A new ceramic aerogel comprising nanocrystals embedded in an amorphous matrix shows far better thermal insulation than similar materials, as well as better mechanical and thermal stability under extreme conditions. These properties could allow the material to find use in heat-resistant clothing for firefighters where other aerogels have struggled to cope with the demanding conditions .
Aerogels made from ceramics such as hexagonal boron nitride are highly attractive thermal insulators. Their low density gives them low thermal conductivity as heat must propagate through matter, and it also makes them an appealingly light cladding material. However, ceramics are naturally brittle, which limits their use in applications where strain occurs. Moreover, it makes them vulnerable to thermal damage in extreme conditions as their structures can collapse when they are required to expand or contract significantly. Researchers have previously shown that elaborate structural engineering by, for example, forming a network of one-dimensional ceramic fibres can enhance the flexibility, but preventing the structure from recrystallising at very high temperatures is difficult.
In the new work, scientists in China and the US unveil a ‘hypocrystalline’ zircon nanofibrous aerogel that dramatically reduces these problems. The researchers used an air-turbulence assisted electrospinning method to produce a candyfloss-like ceramic felt from a zirconium-silicon precursor. They then mechanically folded this felt in to a zig-zag pattern. Finally, they sintered the felt at 1100°C. ‘The as-spun fibrous aerogels were in a glassy state and then formed the nanocrystals with sintering,’ explains Xiang Xu of Harbin Institute of Technology in China. Spectroscopic analysis confirmed that the resulting material comprised nanocrystalline regions embedded in an amorphous zircon matrix.

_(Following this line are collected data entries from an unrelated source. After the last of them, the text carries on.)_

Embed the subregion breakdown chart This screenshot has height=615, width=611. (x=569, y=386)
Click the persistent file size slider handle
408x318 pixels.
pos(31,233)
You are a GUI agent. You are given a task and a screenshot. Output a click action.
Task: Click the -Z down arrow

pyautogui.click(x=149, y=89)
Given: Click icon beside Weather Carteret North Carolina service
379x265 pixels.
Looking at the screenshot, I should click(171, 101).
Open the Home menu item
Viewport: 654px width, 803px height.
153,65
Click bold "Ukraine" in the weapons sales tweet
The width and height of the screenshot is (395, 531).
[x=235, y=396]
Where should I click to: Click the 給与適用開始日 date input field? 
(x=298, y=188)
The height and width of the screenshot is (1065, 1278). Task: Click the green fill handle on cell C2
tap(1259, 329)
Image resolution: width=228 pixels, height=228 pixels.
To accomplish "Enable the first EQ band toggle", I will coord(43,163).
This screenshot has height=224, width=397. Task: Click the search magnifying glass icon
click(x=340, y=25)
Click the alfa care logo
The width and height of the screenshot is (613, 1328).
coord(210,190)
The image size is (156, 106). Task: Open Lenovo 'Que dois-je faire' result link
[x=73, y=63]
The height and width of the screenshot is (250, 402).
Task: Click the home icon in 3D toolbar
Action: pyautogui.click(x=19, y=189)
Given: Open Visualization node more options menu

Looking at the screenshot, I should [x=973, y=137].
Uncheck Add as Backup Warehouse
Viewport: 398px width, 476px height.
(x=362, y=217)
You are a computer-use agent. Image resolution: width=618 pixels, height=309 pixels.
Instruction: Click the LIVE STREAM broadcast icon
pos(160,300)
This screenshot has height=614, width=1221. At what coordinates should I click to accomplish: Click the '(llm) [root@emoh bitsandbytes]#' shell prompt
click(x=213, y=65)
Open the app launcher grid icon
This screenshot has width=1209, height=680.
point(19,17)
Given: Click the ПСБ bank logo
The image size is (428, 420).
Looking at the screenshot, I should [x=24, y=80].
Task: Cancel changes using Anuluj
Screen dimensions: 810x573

The amorphous matrix absorbs strain, preventing the material from fracturing under stress. However, the nanocrystalline domains are impeded from gliding past each other. Instead, the fibres absorb strain by buckling. In the researchers’ folded, zig-zag structure, radial expansion of one fibre is countered by axial contraction of another. The macroscopic structure is therefore highly mechanically and thermally stable. Furthermore, their process left carbon embedded deep within the fibres of the material, making it more opaque and better able to block radiative, as well as vibrational, heat transmission. This is especially important at high temperatures – above 500°C thermal radiation dominates heat transfer. ‘The absorption reduces thermal conduction through irradiation. [The coating] may get slightly hot on the hotter side, but it nonetheless reduces the overall thermal conduction,’ explains Xiangfeng Duan of University of California, Los Angeles.
The researchers conducted several tests of their material. In one, they heated an aeroplane engine fuel tube with a butane blowtorch. After five minutes, a tube insulated with a commercial polyimide foam barrier reached 267°C, whereas one protected by a conventional silica fibrous aerogel hit 159°C. By contrast, the new aerogel kept the temperature below 33°C. The researchers believe the material could find a variety of applications ranging from firefighters’ clothing to thermal insulation for spacecraft and detectors deep underground.
‘[The work] is indeed a nice and important contribution for ceramic aerogels in extreme conditions,’ says Shenqiang Ren of the University of Buffalo in the US. ‘The most impressive part of this work includes its near-zero … thermal expansion coefficient in a broad temperature range, as a result from its architecture zig-zag design and hypocrystalline nanomaterial nature. More importantly, the manufacturing process is relatively straightforward and potentially scalable as well.’ He believes the design ‘could inspire the development of next-generation extreme materials’.
J Guo et al, Nature, 2022, 606, 909, (DOI: 10.1038/s41586-022-04784-0)